***** PROVIDED ENTRIES

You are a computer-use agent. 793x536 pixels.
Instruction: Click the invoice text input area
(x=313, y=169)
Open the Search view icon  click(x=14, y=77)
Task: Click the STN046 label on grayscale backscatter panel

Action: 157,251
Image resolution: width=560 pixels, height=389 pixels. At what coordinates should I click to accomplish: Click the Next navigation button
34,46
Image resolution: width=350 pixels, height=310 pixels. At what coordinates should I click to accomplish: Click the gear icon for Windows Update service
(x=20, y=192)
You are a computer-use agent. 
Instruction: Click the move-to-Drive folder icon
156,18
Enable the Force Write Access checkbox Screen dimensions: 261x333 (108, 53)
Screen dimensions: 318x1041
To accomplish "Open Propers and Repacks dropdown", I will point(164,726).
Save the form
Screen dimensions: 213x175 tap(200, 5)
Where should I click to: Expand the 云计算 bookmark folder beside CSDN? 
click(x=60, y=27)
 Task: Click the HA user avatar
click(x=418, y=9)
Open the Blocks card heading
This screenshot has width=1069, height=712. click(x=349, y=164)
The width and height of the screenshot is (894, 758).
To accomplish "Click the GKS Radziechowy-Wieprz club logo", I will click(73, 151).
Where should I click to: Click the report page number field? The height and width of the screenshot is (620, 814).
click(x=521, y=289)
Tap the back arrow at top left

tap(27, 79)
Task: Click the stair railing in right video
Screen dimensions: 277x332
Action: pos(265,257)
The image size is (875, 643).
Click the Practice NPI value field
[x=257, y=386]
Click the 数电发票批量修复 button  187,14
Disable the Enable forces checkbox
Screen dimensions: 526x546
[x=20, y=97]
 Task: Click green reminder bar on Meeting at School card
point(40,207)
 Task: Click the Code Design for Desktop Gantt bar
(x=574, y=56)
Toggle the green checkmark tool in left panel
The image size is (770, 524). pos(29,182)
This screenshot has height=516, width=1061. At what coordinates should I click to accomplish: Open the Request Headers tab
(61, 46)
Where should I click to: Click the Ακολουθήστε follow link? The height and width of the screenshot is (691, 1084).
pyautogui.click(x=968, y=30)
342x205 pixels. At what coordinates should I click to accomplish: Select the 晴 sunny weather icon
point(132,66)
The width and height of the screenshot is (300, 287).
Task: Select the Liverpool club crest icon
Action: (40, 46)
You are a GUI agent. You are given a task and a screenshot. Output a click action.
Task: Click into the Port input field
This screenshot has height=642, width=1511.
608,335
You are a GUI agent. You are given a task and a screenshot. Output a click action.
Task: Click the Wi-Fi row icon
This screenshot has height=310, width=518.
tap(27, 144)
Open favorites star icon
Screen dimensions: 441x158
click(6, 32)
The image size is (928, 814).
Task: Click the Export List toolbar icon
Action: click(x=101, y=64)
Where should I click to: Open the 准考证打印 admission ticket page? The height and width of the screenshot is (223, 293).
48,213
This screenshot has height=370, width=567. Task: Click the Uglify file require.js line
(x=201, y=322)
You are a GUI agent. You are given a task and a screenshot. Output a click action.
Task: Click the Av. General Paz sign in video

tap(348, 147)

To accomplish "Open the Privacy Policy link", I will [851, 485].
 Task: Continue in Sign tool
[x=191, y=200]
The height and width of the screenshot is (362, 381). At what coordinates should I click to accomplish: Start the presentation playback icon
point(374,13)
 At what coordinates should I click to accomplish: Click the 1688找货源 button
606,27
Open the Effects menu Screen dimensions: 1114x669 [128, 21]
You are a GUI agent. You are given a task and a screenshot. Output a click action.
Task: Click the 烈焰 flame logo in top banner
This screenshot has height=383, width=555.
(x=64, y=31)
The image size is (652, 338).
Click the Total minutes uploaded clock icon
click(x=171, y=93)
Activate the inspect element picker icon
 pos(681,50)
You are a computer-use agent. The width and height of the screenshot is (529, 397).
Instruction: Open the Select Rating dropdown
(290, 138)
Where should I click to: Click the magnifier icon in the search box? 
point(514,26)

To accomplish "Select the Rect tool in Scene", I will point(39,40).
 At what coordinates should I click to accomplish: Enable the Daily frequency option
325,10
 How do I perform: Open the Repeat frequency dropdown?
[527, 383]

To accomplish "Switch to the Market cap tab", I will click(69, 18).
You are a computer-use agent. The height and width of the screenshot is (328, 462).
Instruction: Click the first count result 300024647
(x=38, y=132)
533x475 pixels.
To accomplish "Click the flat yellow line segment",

**********

Repeat, exactly and only, the lines from the beginning of the material through the line that contains "Task: Click the stair railing in right video".

You are a computer-use agent. 793x536 pixels.
Instruction: Click the invoice text input area
(x=313, y=169)
Open the Search view icon  click(x=14, y=77)
Task: Click the STN046 label on grayscale backscatter panel

Action: 157,251
Image resolution: width=560 pixels, height=389 pixels. At what coordinates should I click to accomplish: Click the Next navigation button
34,46
Image resolution: width=350 pixels, height=310 pixels. At what coordinates should I click to accomplish: Click the gear icon for Windows Update service
(x=20, y=192)
You are a computer-use agent. 
Instruction: Click the move-to-Drive folder icon
156,18
Enable the Force Write Access checkbox Screen dimensions: 261x333 (108, 53)
Screen dimensions: 318x1041
To accomplish "Open Propers and Repacks dropdown", I will point(164,726).
Save the form
Screen dimensions: 213x175 tap(200, 5)
Where should I click to: Expand the 云计算 bookmark folder beside CSDN? 
click(x=60, y=27)
 Task: Click the HA user avatar
click(x=418, y=9)
Open the Blocks card heading
This screenshot has width=1069, height=712. click(x=349, y=164)
The width and height of the screenshot is (894, 758).
To accomplish "Click the GKS Radziechowy-Wieprz club logo", I will click(73, 151).
Where should I click to: Click the report page number field? The height and width of the screenshot is (620, 814).
click(x=521, y=289)
Tap the back arrow at top left

tap(27, 79)
Task: Click the stair railing in right video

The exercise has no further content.